§ Text segment:

_ _ _

### Dataset license

The research is based on the dataset "[ATLAS Top Tagging Open Data Set](https://opendata.cern.ch/record/15013)" from European Organization for Nuclear Research (CERN) which is released under the Creative Commons CC0 waiver allowing open and free use of the data without limitations.

### Data structure

In [1]:
# Importing the required libraries
import pandas as pd
import numpy as np
import h5py

The data are split into two orthogonal sets, named train and test and stored in the HDF5 file format, containing 42 million and 2.5 million jets respectively.
For the purposes of this study, the dataset test.h5 was chosen due to limitations on computational power and computation time.

HDF5 files represent structured data storage, used for organizing and storing data in a hierarchical format. H5 files can contain datasets, groups, and attributes.
First, let's examine the structure of the file.

In [2]:
# Path to the file
file_path = 'test.h5'

# Open the .h5 file for reading
with h5py.File(file_path, 'r') as f:
    print('HDF5 File Structure:')
    for name, dataset in f.items():  # Loop through all items in the root group
        dataset_name = f'Dataset: {name.ljust(14)}'
        shape_str = f'| Shape: {dataset.shape}'
        datatype_str = f'| Datatype: {dataset.dtype}'
        print(f"{dataset_name} {shape_str.ljust(23)} {datatype_str}")  # Print name, shape, and datatype of the dataset

HDF5 File Structure:
Dataset: fjet_C2        | Shape: (2484117,)     | Datatype: float32
Dataset: fjet_D2        | Shape: (2484117,)     | Datatype: float32
Dataset: fjet_ECF1      | Shape: (2484117,)     | Datatype: float32
Dataset: fjet_ECF2      | Shape: (2484117,)     | Datatype: float32
Dataset: fjet_ECF3      | Shape: (2484117,)     | Datatype: float32
Dataset: fjet_L2        | Shape: (2484117,)     | Datatype: float32
Dataset: fjet_L3        | Shape: (2484117,)     | Datatype: float32
Dataset: fjet_Qw        | Shape: (2484117,)     | Datatype: float32
Dataset: fjet_Split12   | Shape: (2484117,)     | Datatype: float32
Dataset: fjet_Split23   | Shape: (2484117,)     | Datatype: float32
Dataset: fjet_Tau1_wta  | Shape: (2484117,)     | Datatype: float32
Dataset: fjet_Tau2_wta  | Shape: (2484117,)     | Datatype: float32
Dataset: fjet_Tau3_wta  | Shape: (2484117,)     | Datatype: float32
Dataset: fjet_Tau4_wta  | Shape: (2484117,)     | Datatype: float32
Dataset: fjet_ThrustMaj | S

The file structure consists of 25 datasets, 21 of which have 1 feature each, and 4 have 200 features each.

_ _ _

§ Exercise tasks:
a – Answer these questions about the ATLAS top-tagging dataset walkthrough:
(i) Under what waiver is the ATLAS Top Tagging Open Data Set released?
(ii) How many jets does the test set contain?
(iii) Of the 25 datasets in the file, how many have 200 features each?
b – Carry on the ATLAS top-tagging dataset walkthrough from the point where it stops.

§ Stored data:
_ _ _

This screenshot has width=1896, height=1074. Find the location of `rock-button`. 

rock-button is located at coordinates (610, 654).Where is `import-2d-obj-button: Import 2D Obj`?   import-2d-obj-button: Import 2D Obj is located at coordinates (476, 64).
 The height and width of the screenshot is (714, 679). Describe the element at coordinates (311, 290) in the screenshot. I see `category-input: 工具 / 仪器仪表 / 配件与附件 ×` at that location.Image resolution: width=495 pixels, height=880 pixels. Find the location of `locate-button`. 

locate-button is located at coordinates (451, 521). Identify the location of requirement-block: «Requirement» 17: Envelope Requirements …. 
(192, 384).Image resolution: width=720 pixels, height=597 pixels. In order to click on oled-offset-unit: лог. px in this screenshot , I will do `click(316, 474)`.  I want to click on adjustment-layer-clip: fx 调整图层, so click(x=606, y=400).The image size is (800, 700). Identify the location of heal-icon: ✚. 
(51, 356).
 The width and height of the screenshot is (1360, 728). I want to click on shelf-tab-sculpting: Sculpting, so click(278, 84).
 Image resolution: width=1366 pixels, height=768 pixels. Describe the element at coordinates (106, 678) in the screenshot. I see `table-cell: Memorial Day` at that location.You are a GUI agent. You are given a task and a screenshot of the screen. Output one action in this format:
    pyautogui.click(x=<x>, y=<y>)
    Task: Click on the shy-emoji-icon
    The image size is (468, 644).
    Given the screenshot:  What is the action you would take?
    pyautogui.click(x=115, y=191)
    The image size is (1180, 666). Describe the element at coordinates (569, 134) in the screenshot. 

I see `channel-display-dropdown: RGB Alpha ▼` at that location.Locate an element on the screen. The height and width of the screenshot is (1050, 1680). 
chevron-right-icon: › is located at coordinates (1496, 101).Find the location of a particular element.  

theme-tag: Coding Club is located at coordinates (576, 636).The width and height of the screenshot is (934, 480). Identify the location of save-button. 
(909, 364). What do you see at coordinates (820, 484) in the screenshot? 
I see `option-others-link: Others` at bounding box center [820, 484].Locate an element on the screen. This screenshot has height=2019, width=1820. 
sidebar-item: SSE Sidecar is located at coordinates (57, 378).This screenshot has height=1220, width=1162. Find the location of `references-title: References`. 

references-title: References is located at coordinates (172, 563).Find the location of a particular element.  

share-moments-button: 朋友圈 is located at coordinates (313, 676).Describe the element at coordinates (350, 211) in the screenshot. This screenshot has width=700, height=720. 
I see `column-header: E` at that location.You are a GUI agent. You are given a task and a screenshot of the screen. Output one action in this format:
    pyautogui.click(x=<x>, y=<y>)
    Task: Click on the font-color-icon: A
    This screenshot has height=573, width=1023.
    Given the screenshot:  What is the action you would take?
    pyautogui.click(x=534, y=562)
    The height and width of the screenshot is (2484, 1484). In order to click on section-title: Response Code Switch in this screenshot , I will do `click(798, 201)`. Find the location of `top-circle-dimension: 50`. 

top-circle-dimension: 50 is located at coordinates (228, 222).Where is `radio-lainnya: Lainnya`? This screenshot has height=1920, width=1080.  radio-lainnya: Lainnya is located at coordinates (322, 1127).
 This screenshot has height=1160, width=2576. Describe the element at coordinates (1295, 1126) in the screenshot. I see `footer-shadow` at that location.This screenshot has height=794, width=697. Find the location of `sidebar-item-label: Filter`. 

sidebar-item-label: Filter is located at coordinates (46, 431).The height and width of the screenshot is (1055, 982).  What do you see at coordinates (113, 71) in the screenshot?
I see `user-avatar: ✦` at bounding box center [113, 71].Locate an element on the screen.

_ _ _

§ Responses:
a –
(i) The Creative Commons CC0 waiver.
(ii) 2.5 million.
(iii) 4.

b –
### Converting to CSV

To facilitate the file structure for processing and analysis, let's extract these datasets separately, concatenate them into one dataset, and upload the results in a CSV file.

In [3]:
# List of datasets to extract
datasets_one_feature = [
    '/fjet_C2', '/fjet_D2', '/fjet_ECF1', '/fjet_ECF2', '/fjet_ECF3',
    '/fjet_L2', '/fjet_L3', '/fjet_Qw', '/fjet_Split12', '/fjet_Split23',
    '/fjet_Tau1_wta', '/fjet_Tau2_wta', '/fjet_Tau3_wta', '/fjet_Tau4_wta',
    '/fjet_ThrustMaj', '/fjet_eta', '/fjet_m', '/fjet_phi', '/fjet_pt',
    '/labels', '/weights'
]
datasets_200_features = [
    '/fjet_clus_E', '/fjet_clus_eta',
    '/fjet_clus_phi', '/fjet_clus_pt'
]

# Create an empty DataFrame
df_1 = pd.DataFrame()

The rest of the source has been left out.